**Written task:** Extract every line in the records below that contains the word "Bedroom".
━━━ Information given
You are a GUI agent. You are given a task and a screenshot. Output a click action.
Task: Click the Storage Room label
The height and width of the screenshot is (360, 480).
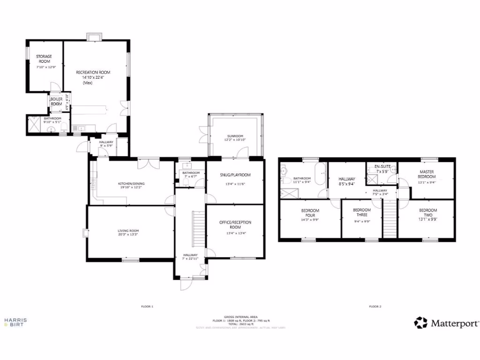44,59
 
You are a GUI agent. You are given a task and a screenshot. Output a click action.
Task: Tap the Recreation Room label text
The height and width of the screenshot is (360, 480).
93,72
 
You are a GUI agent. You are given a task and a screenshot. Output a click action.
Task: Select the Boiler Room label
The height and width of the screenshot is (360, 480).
56,101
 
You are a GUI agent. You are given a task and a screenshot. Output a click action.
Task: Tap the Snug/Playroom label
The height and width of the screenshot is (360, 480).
235,175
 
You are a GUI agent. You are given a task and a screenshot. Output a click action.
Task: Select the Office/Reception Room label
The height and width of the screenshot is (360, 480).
235,225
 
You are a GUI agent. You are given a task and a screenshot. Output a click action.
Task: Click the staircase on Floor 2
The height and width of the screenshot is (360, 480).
390,218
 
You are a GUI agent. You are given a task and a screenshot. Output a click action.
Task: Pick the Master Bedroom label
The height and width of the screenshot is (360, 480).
427,174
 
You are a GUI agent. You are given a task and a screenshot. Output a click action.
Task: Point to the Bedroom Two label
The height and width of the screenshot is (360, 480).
428,210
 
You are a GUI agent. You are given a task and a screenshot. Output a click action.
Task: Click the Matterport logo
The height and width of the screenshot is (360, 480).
447,322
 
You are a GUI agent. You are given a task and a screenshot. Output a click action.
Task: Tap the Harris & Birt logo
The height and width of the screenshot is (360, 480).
15,322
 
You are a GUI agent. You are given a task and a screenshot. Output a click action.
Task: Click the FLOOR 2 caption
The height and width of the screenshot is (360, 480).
375,307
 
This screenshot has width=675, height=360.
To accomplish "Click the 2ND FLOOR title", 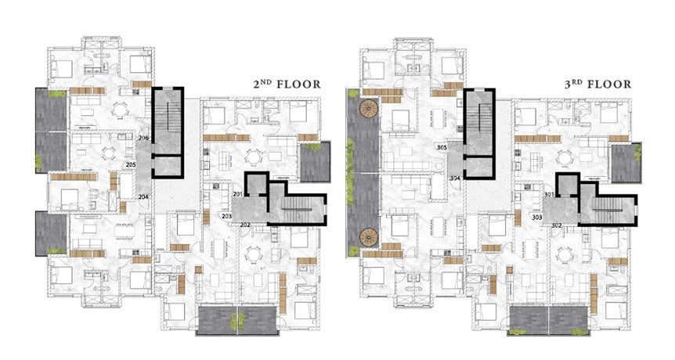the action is (x=287, y=84).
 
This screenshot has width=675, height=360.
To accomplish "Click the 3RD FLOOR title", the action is (x=598, y=84).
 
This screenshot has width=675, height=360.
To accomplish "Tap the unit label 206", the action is (x=144, y=138).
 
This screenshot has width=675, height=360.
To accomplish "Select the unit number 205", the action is (x=131, y=164).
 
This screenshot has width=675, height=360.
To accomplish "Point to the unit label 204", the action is (x=144, y=196).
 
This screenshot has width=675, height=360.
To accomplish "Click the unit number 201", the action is (x=237, y=194).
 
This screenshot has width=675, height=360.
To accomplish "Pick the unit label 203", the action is (x=227, y=216).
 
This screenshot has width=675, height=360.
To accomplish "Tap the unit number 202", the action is (x=245, y=225).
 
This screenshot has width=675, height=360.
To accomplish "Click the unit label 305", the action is (x=442, y=148).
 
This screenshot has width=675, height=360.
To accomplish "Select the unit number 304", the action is (x=455, y=178).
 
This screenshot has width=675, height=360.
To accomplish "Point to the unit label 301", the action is (x=549, y=194).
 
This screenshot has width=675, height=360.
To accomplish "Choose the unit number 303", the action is (x=537, y=218).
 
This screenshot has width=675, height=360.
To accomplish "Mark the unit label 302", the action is (x=556, y=225).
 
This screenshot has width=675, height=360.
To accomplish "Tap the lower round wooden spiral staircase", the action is (x=369, y=237).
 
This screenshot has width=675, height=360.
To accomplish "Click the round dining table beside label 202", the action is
━━━━━━
**Answer to this problem:**
Task: Pick the Master Bedroom label
Task: Point to the Bedroom Two label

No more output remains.